Activity: Although the data below contains pictures, output only the lines between those holding "707x522 pixels." and "Task: Switch to the Alert history tab", inclusive, exactly and without those pictures.

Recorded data
◆ ◆ ◆ ◆
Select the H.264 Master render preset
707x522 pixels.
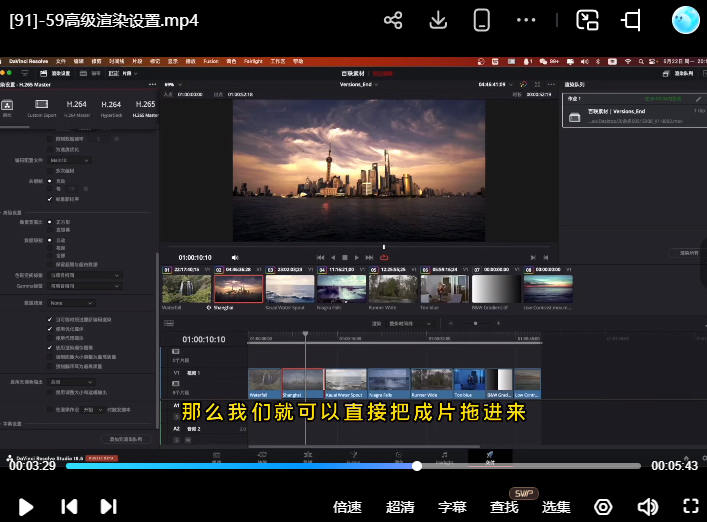77,108
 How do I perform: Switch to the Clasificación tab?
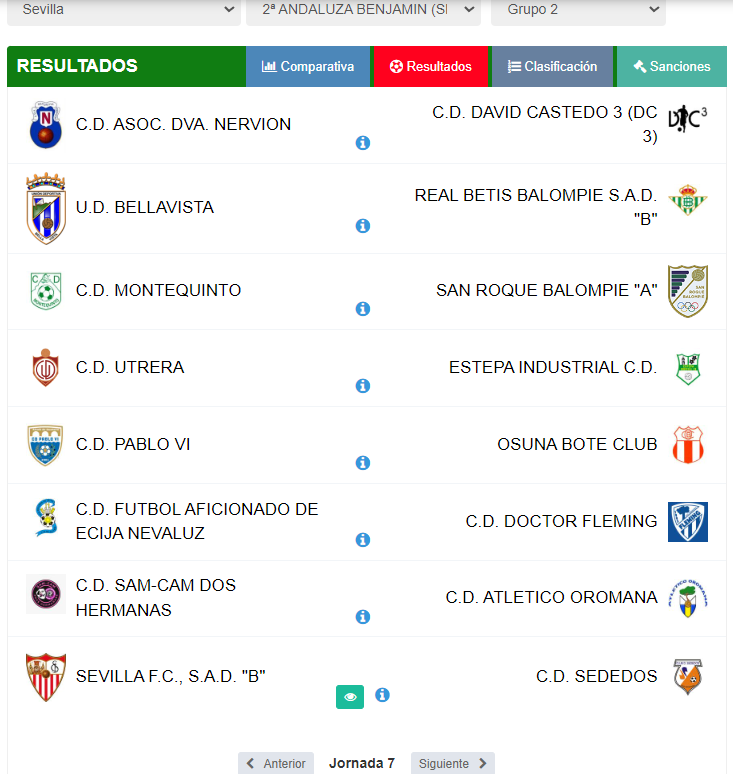pyautogui.click(x=552, y=67)
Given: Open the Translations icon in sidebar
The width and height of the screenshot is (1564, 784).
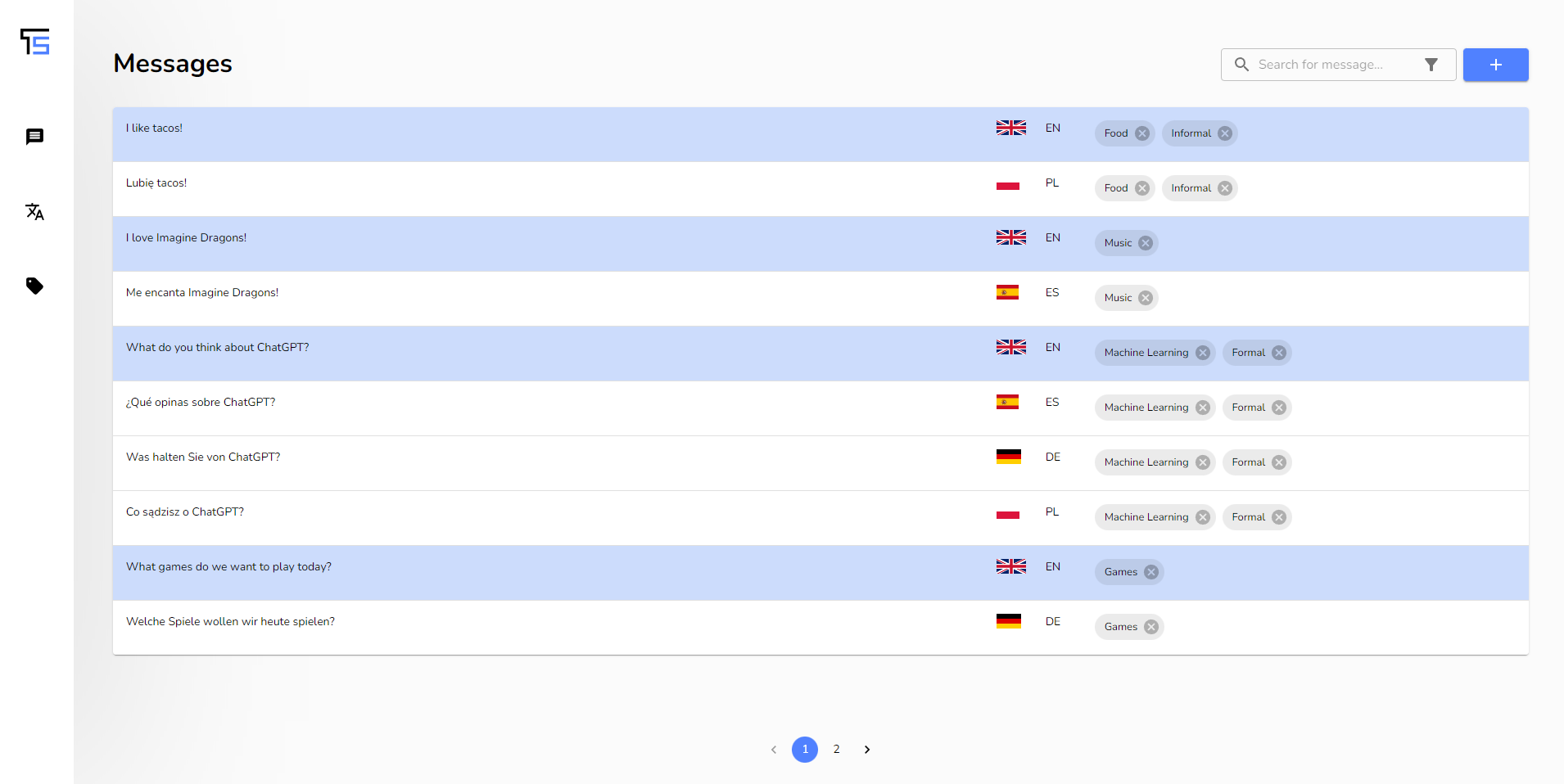Looking at the screenshot, I should [34, 212].
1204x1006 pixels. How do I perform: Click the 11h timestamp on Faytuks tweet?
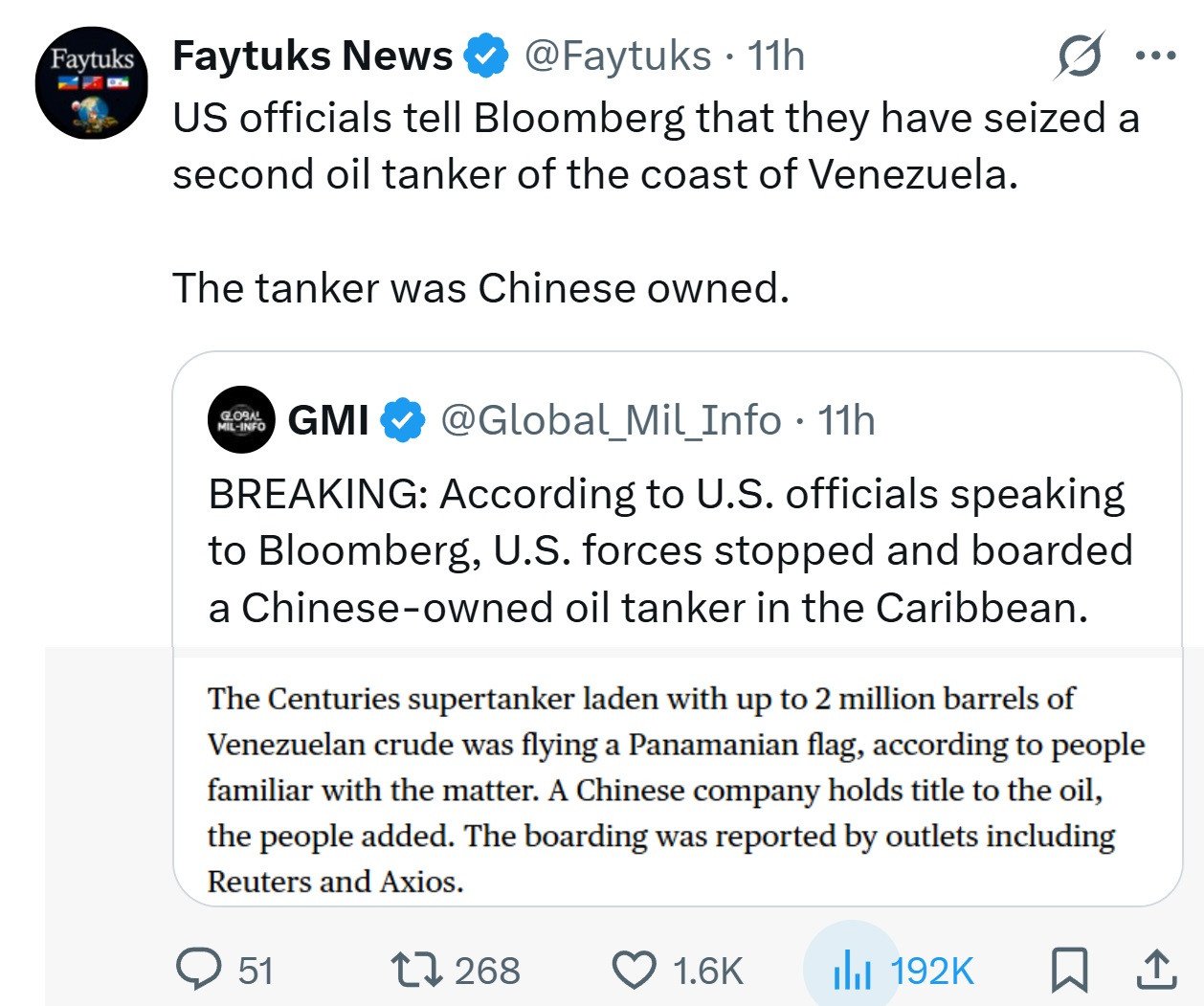(776, 56)
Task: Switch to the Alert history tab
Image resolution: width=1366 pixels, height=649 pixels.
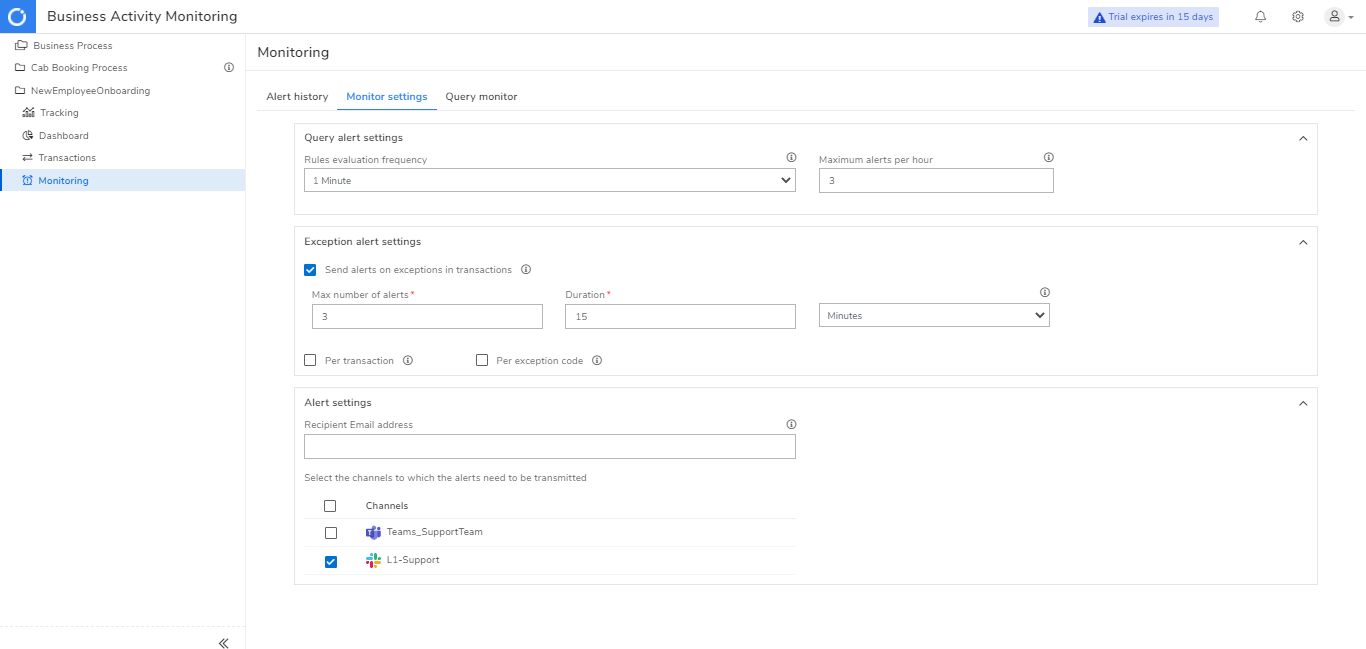Action: coord(297,97)
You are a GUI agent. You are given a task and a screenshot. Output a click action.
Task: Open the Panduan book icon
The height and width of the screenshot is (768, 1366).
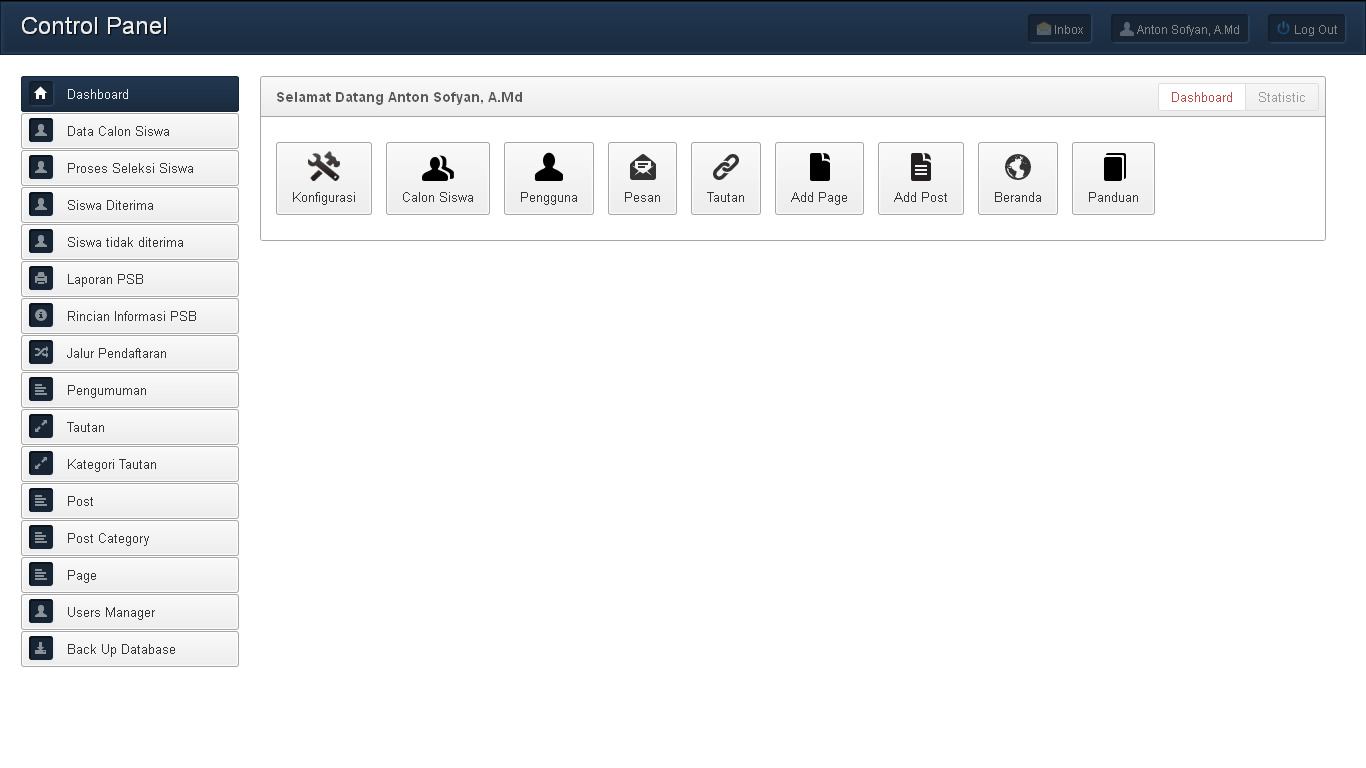(x=1113, y=167)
◆ ◆ ◆ ◆
Task output:
707x522 pixels.
77,108
 How do I perform: Switch to the Clasificación tab?
pyautogui.click(x=552, y=67)
Given: Open the Translations icon in sidebar
The width and height of the screenshot is (1564, 784).
Looking at the screenshot, I should [34, 212].
1204x1006 pixels. How do I perform: Click the 11h timestamp on Faytuks tweet?
(776, 56)
Task: Switch to the Alert history tab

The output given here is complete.